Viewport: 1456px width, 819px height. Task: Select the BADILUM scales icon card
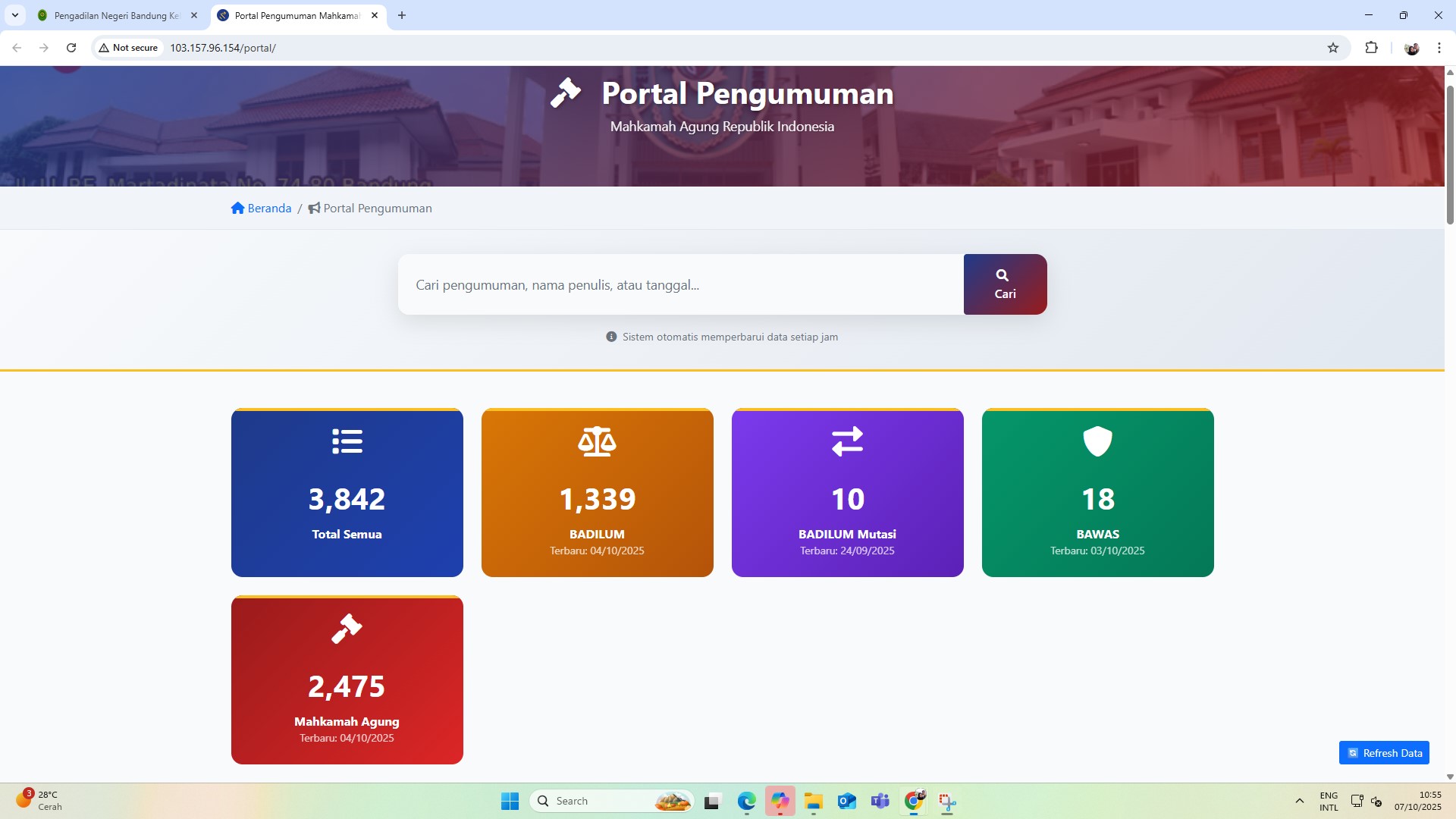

* * *

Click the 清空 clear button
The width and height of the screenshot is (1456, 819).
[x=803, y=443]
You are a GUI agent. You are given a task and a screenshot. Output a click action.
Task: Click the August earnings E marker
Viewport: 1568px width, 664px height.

#### TASK INSTRUCTIONS:
Copy only this part of the entries above: the line with "You are a GUI", the line with "Viewport: 1568px width, 664px height.", and the lines between, all exactly as written.

#### COMPLETED EXERCISE:
You are a GUI agent. You are given a task and a screenshot. Output a click action.
Task: Click the August earnings E marker
Viewport: 1568px width, 664px height.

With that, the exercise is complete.